“OpenAI Cribbed Our Tax Example, But Can GPT-4 Really Do Tax?”, Andrew Blair-Stanek, Nils Holzenberger, Benjamin Van Durme2023-08-14 (, , )⁠:

[tl;dr: yes] In this article, the authors explain where OpenAI got the tax law example in its livestream demonstration of GPT-4, why GPT-4 got the wrong answer, and how it fails to reliably calculate taxes.

When OpenAI debuted its GPT-4 AI language model in a 2023-03-14 livestream, it used a tax law example to demonstrate the model’s power.1 The presenter pasted in what he called “about 16 pages’ worth of tax code”2 and then 7 sentences of facts about married couple Alice and Bob, who have a son Charlie and $36,991 and $41,990 of income, respectively.

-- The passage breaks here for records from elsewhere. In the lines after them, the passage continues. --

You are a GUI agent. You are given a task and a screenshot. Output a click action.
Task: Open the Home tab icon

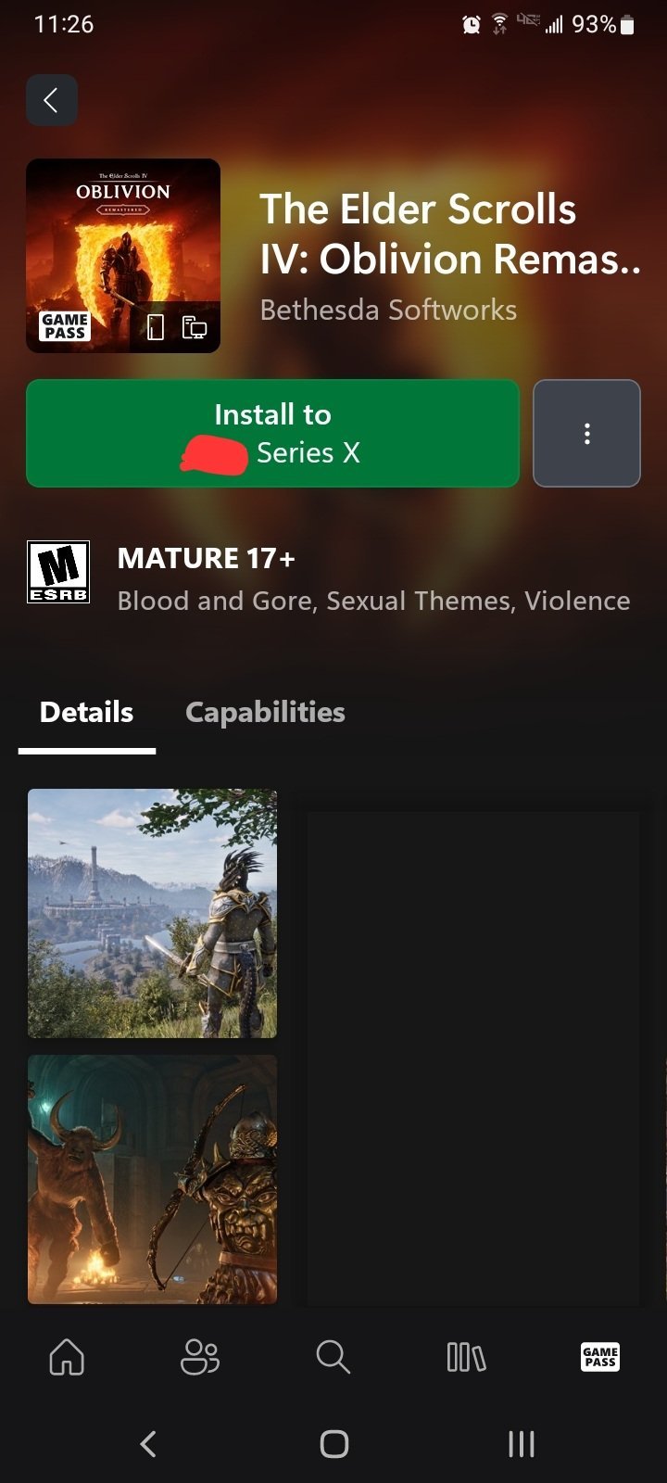(67, 1358)
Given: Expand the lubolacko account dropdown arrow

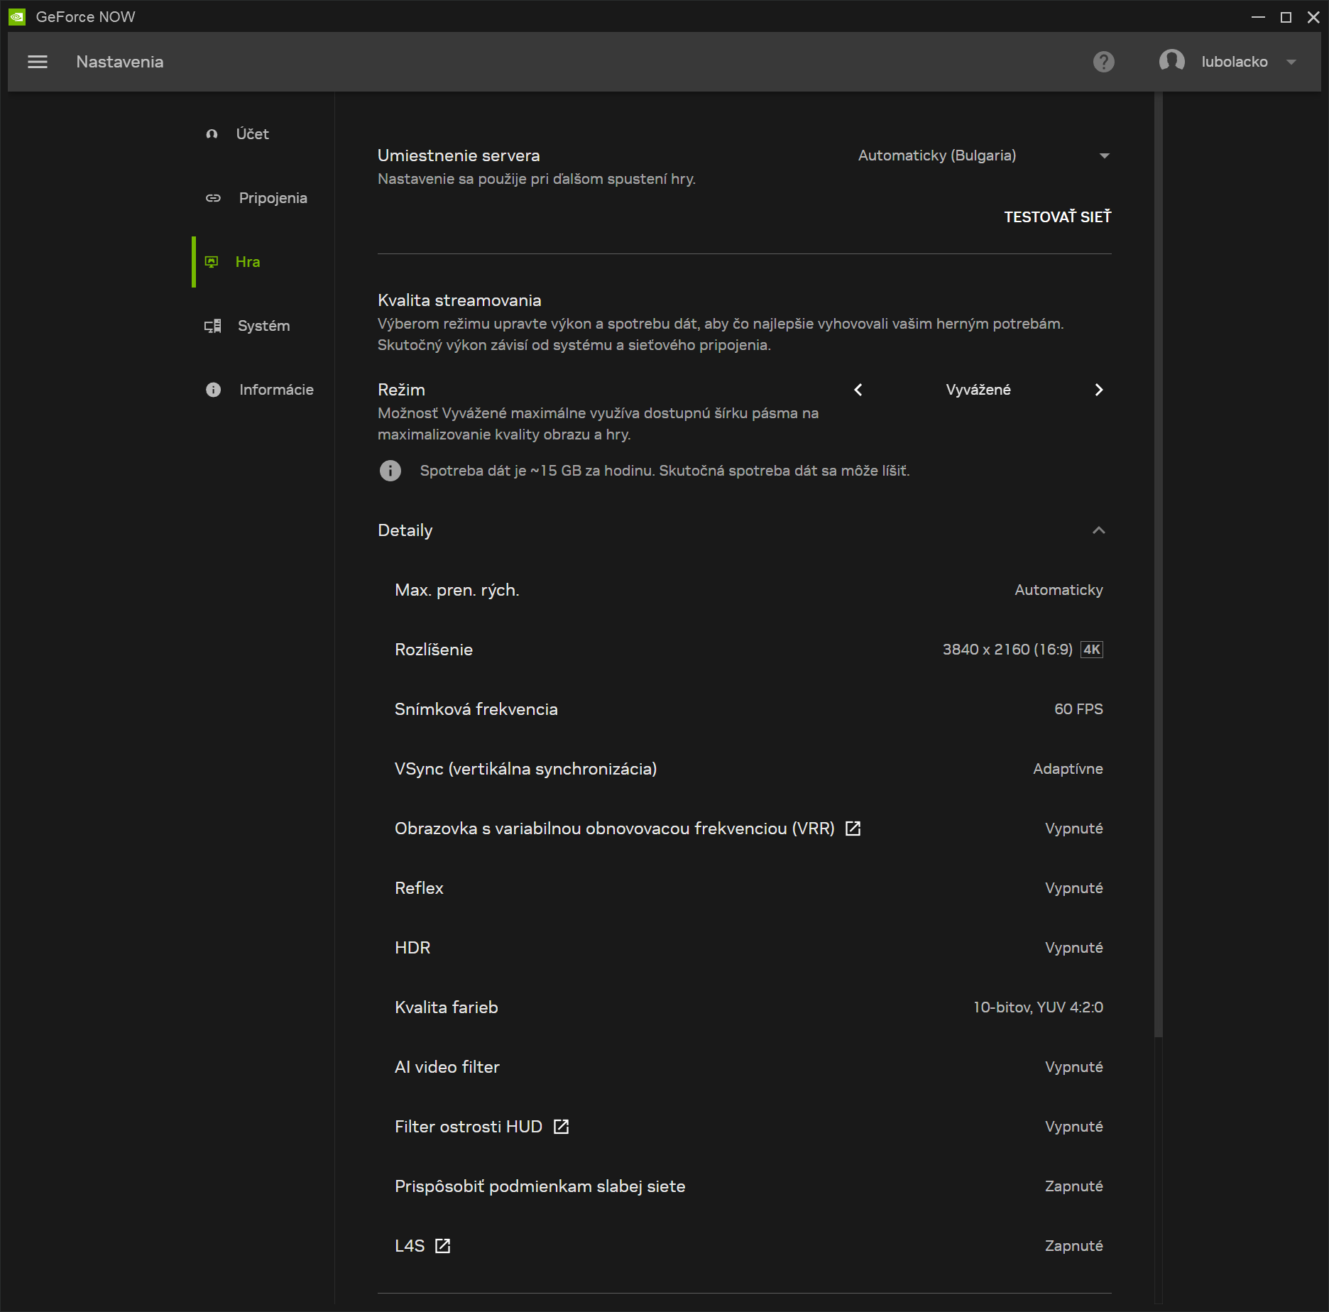Looking at the screenshot, I should [x=1291, y=62].
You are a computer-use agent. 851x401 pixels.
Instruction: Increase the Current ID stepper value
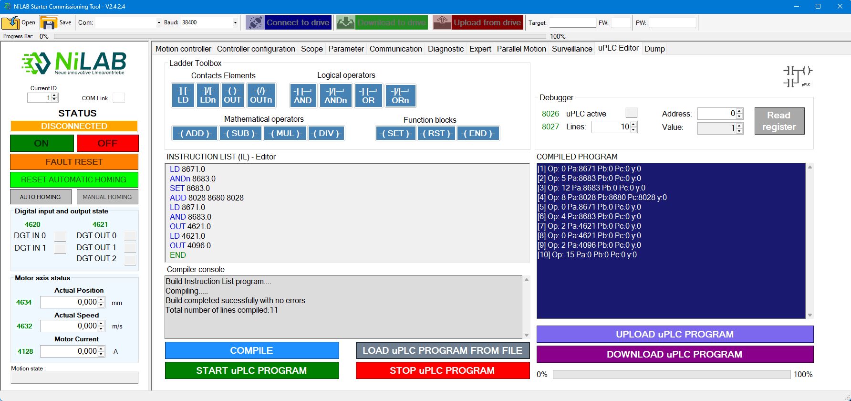point(55,95)
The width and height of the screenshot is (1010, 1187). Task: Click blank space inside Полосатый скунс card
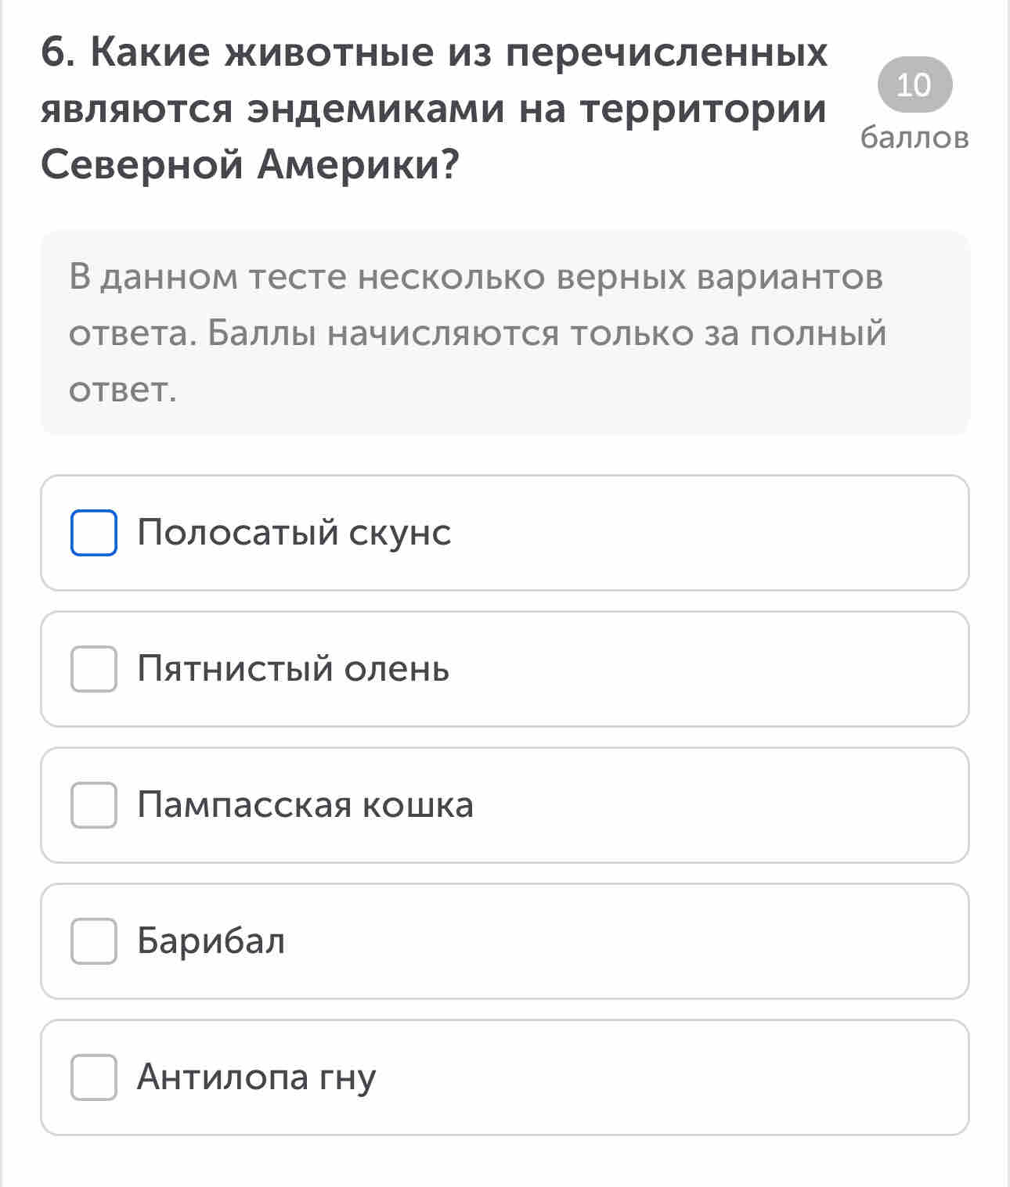tap(705, 533)
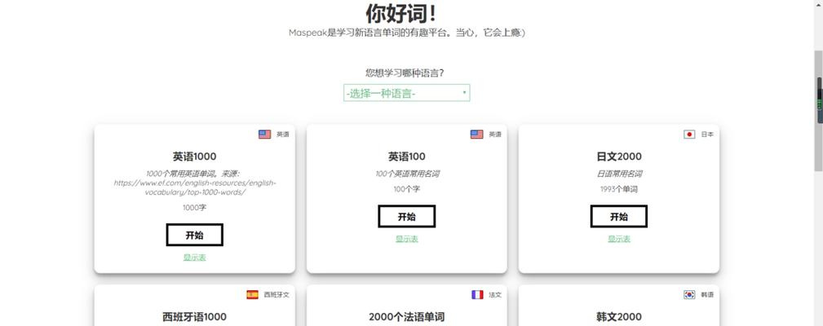Click the French flag icon

coord(477,295)

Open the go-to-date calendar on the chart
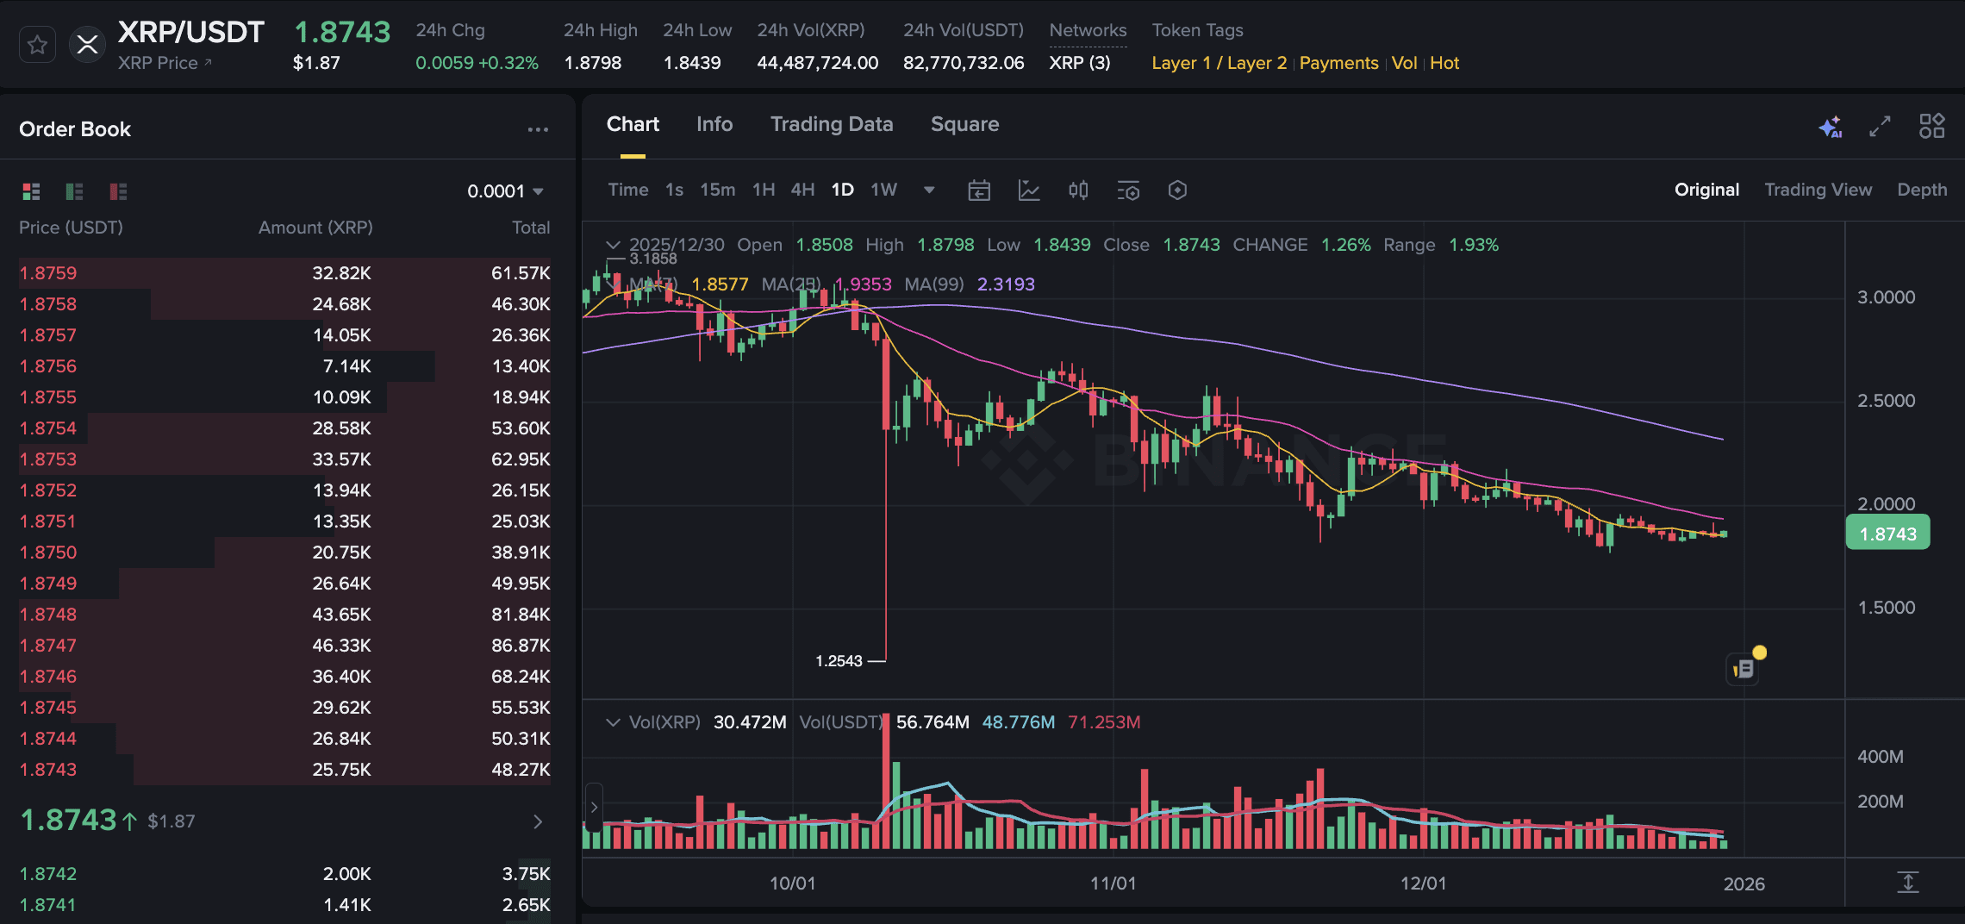pos(979,190)
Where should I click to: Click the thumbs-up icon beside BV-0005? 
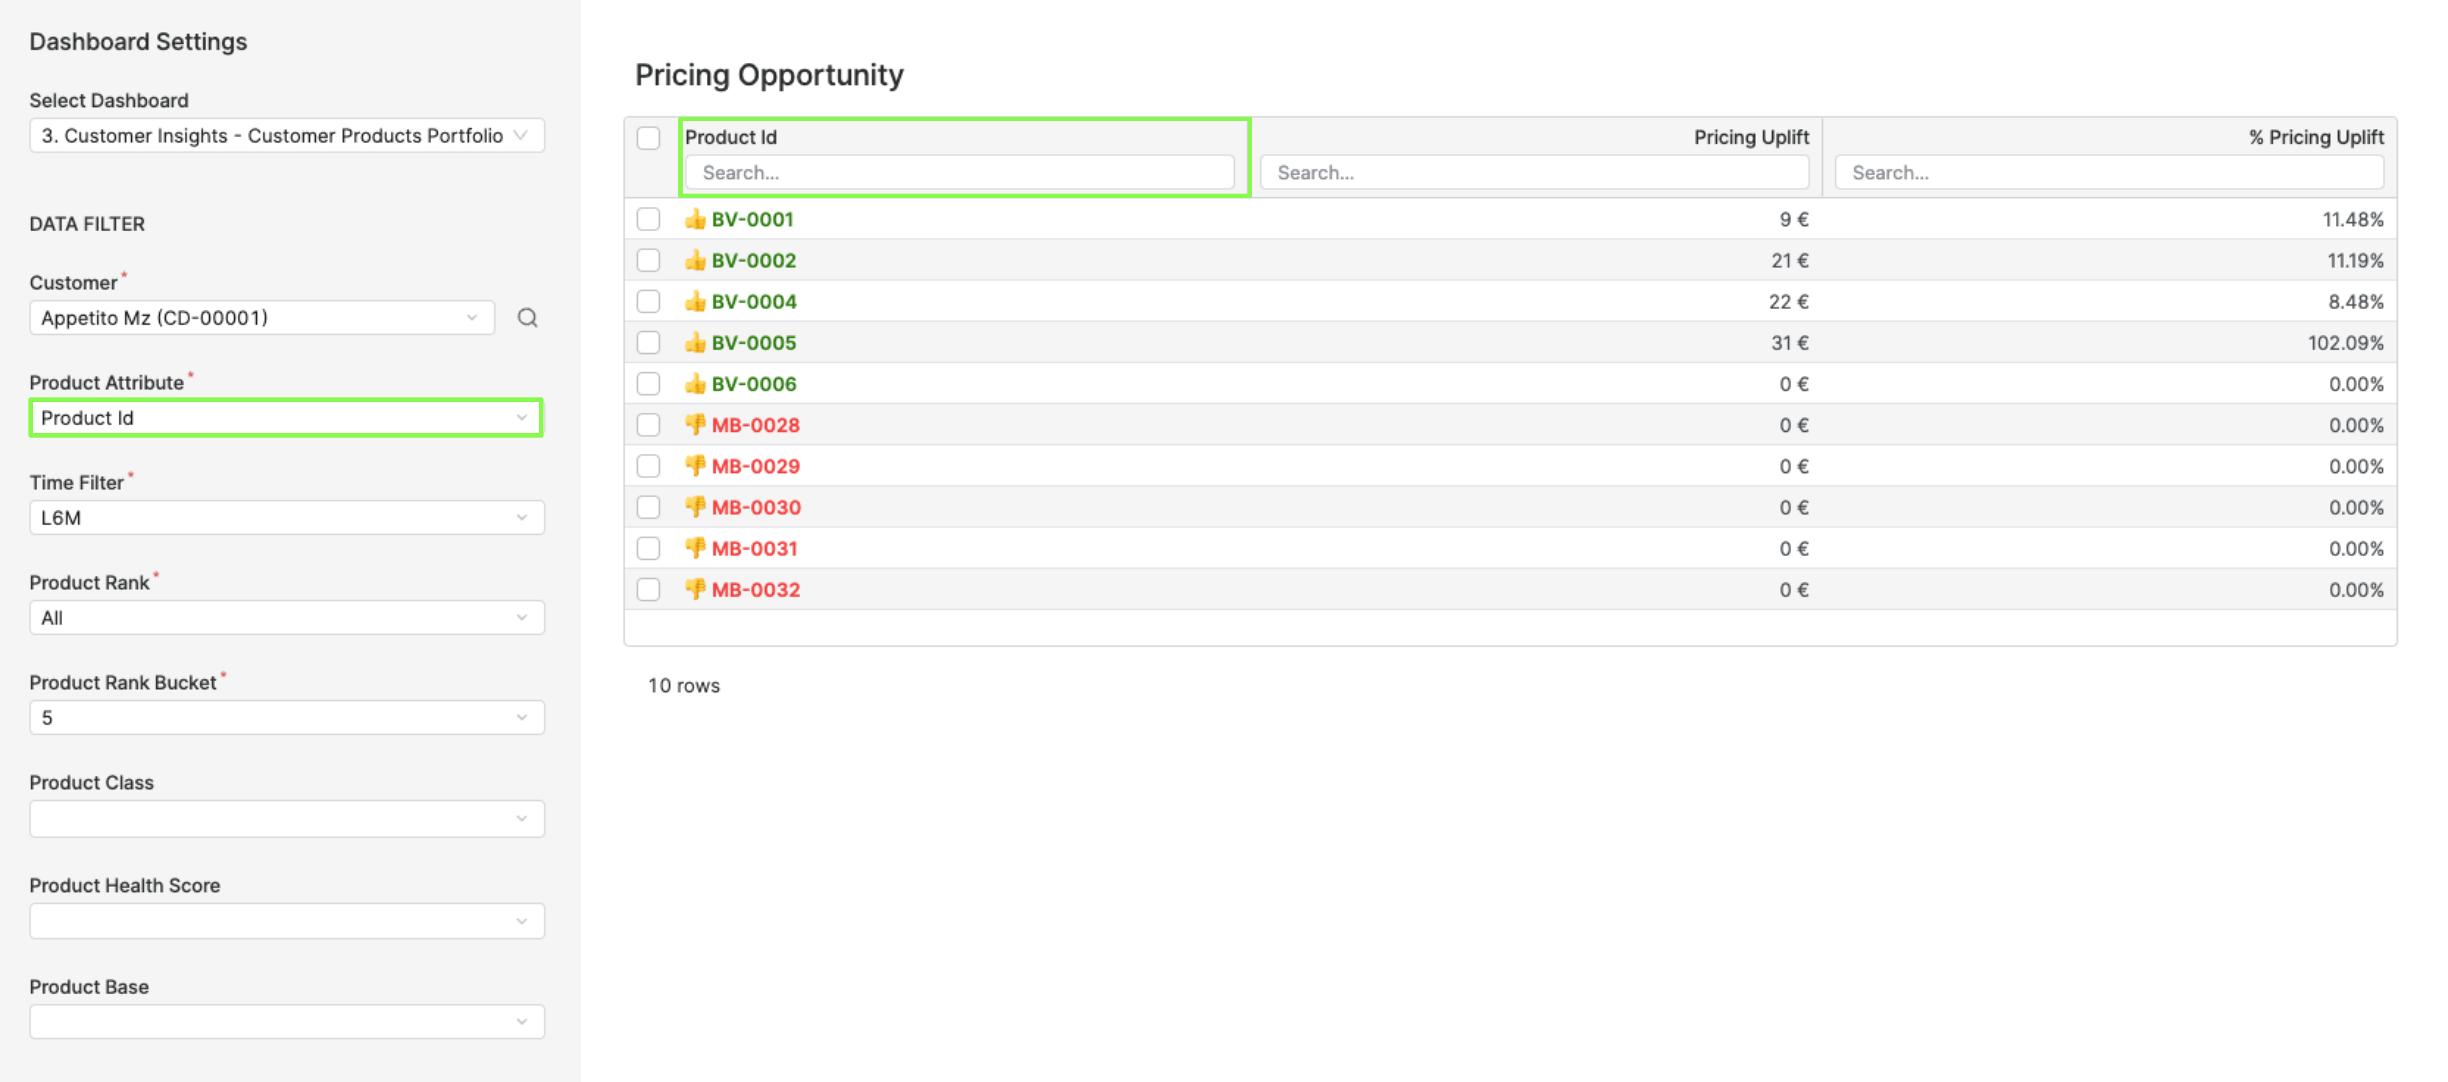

These 7 sentences about Alice, Bob, and Charlie come word-for-word from a handcrafted data set we developed at Johns Hopkins University and published in 2020 for training and measuring AI models for reasoning over statutory language.3 …In the livestream introducing GPT-4, OpenAI used one of our SARA tax cases verbatim, describing it as a real tax example, even though SARA is a simplified academic data set. In the demo, OpenAI also used our heavily edited SARA version of the IRC. OpenAI incorrectly thought GPT-4 had correctly calculated the tax liability because its answer matched the SARA answer, although our IRC edits change the result from the actual IRC. [So in other words, GPT-4 gave the right answer. If it had given the ‘real’ answer, despite being told explicitly otherwise with 16 pages of overriding prompt, that would be the error!]

We tested GPT-4 on the entire SARA data set. It gets tax liabilities exactly right around 1⁄3rd of the time and miscalculates tax liabilities by over 10% nearly a quarter of the time. GPT-4 often misreads even our simplified version of the IRC. [So, it does about 1⁄3rd better than all AI systems previously…?]

In the livestream, the presenter warned, “You should always check with your tax adviser.”24 Wise advice.